Diesmal war es dann eine gründlichere Lektüre der beiden erzählerischen Teile. Das Buch erfüllt in etwa die Erwartungen, die man an einen Erstling eines geschäftstüchtigen Journalisten und religiösen Agitators haben kann: Es zielt auf die damals vorherrschende Neugier des Lesepublikums auf exotische Sensationen ab, rührt die Pauke für eine protestantische, nichtkirchliche, atheologische Frömmigkeit, die eine direkte Beziehung des Einzelnen zu Gott aus der Bibel-Lektüre gewinnen will, und spiegelt ansonsten das hartherzige und kalkulierende Gemüt eines Engländers des frühen 18. Jahrhunderts. James Joyce hat das einmal ganz gut zusammengefasst:

In Crusoe ist der ganze angelsächsische Geist: die männliche Unabhängigkeit, die unbewußte Grausamkeit, die Ausdauer, die langsame aber wirkungsvolle Intelligenz, die sexuelle Apathie, die praktische und ausgewogene Religiosität. Die berechnende Schweigsamkeit. Wer dieses schlichte, bewegende Buch im Hinblick auf die nachfolgenden geschichtlichen Ereignisse wieder liest, kann sich seinem prophetischen Bann nicht entziehen. [aus: Daniel Defoe (1911/1912). In: Kleine Schriften, S. 244.]
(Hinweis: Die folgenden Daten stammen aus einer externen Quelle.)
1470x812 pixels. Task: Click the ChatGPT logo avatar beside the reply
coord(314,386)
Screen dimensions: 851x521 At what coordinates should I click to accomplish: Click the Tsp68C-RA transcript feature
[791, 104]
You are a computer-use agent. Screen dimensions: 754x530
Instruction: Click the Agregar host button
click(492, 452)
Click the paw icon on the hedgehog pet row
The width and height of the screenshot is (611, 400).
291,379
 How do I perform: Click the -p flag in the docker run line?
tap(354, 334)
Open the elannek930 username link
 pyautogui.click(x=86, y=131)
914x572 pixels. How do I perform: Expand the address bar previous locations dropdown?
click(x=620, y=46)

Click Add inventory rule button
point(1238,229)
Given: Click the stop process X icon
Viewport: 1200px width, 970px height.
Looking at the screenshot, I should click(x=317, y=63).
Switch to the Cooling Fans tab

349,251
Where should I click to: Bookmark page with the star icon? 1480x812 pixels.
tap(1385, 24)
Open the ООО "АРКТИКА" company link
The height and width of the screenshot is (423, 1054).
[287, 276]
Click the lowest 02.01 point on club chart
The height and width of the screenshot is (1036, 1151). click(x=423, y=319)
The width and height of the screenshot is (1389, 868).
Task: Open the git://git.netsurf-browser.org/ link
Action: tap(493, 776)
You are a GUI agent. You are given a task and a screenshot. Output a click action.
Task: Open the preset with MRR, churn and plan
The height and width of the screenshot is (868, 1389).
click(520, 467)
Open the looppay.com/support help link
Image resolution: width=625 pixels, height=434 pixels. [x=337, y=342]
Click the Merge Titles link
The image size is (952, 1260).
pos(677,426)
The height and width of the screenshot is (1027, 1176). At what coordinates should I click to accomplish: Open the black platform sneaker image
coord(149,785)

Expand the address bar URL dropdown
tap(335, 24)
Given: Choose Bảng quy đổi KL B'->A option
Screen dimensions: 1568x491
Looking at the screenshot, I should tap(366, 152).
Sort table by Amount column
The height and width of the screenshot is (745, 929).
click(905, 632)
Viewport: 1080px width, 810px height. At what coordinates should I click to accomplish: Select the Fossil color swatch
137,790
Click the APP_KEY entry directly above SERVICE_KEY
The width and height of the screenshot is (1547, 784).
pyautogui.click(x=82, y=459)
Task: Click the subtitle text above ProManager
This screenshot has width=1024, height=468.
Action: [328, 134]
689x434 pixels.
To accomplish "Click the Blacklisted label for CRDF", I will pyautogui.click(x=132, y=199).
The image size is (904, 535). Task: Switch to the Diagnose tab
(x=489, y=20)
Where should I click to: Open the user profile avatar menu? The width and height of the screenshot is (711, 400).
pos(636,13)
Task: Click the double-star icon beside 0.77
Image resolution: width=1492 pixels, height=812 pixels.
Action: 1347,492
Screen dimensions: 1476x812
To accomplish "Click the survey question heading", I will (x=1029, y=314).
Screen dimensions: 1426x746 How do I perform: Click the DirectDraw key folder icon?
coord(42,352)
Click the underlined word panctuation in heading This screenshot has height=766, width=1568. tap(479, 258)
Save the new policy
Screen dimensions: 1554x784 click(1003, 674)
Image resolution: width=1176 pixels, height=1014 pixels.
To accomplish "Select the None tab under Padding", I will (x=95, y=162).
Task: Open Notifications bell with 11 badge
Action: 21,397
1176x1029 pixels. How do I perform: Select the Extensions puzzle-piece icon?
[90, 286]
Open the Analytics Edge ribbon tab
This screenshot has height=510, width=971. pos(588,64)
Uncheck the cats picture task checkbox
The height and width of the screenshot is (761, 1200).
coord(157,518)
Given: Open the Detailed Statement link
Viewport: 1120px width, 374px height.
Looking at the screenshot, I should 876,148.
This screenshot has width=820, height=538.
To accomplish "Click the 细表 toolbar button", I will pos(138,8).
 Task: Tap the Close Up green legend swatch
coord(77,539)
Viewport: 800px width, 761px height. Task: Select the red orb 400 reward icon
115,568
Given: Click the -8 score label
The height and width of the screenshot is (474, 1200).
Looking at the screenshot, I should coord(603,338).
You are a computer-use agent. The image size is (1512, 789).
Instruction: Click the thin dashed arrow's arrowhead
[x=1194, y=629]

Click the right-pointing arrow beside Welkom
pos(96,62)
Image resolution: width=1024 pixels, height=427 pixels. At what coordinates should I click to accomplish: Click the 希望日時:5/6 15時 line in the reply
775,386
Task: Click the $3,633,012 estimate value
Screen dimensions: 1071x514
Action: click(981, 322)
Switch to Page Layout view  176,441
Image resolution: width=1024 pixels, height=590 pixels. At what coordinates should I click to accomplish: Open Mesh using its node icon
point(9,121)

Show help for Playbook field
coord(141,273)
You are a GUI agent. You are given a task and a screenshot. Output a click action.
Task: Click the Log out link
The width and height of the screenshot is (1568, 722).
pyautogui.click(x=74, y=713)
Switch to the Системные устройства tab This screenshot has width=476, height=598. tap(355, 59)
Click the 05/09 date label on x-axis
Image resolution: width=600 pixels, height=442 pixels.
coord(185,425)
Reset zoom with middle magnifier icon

Der zweite Teil ist offensichtlich aufgrund des überraschend großen Erfolges rasch nachgeschoben worden und bei weitem nicht so dicht wie der erste. Während sich etwa zwei Drittel mit Robinsons Rückkehr zu seiner Insel und der Rettung des Seelenheils der dort inzwischen ansässigen Engländer und Wilden befassen, wird dann zur Erreichung des notwendigen Volumens noch eine 10-jährige Weltreise (Madagaskar–Indien–China–Russland–Deutschland–England) angeklebt, die allerdings einige erstaunliche Passagen aufweist. So begeht die Schiffsbesatzung, mit der Robinson unterwegs ist, auf Madagaskar aus Rache ein ungeheuerliches Massaker an der einheimischen Bevölkerung, nachdem einer der Seeleute eine Einheimische vergewaltigt hatte und dafür von den Einheimischen getötet wurde. Sehr zu belasten scheint das aber niemanden, wenn auch Robinson moralische Bedenken deswegen hegt, weil die Europäer den Konflikt immerhin begonnen hatten. Als er aber Jahre später auf sogenannte tatarische Heiden trifft, von denen er erzählt bekommt, sie hätten einen christlichen Missionar, der sich an ihrem Götzen vergriffen habe, auf grausame Weise getötet, schlägt er vor, man solle an ihnen doch ein Exempel statuieren, wie es damals auf Madagaskar so erfolgreich exerziert worden sei. Zum Glück kann er von seinem Vorhaben abgebracht werden.

Dass es diese Abenteuer-Scharteke in den Rang bedeutender Literatur und eines Klassikers gebracht hat, ist wohl in der Hauptsache Jean-Jaques Rousseaus Schuld, der in seinem Emile oder Über die Erziehung den Roman als erste und einzige Lektüre des zu erziehenden Knaben vorschlägt, da er an ihm wahres Menschentum erlernen könne.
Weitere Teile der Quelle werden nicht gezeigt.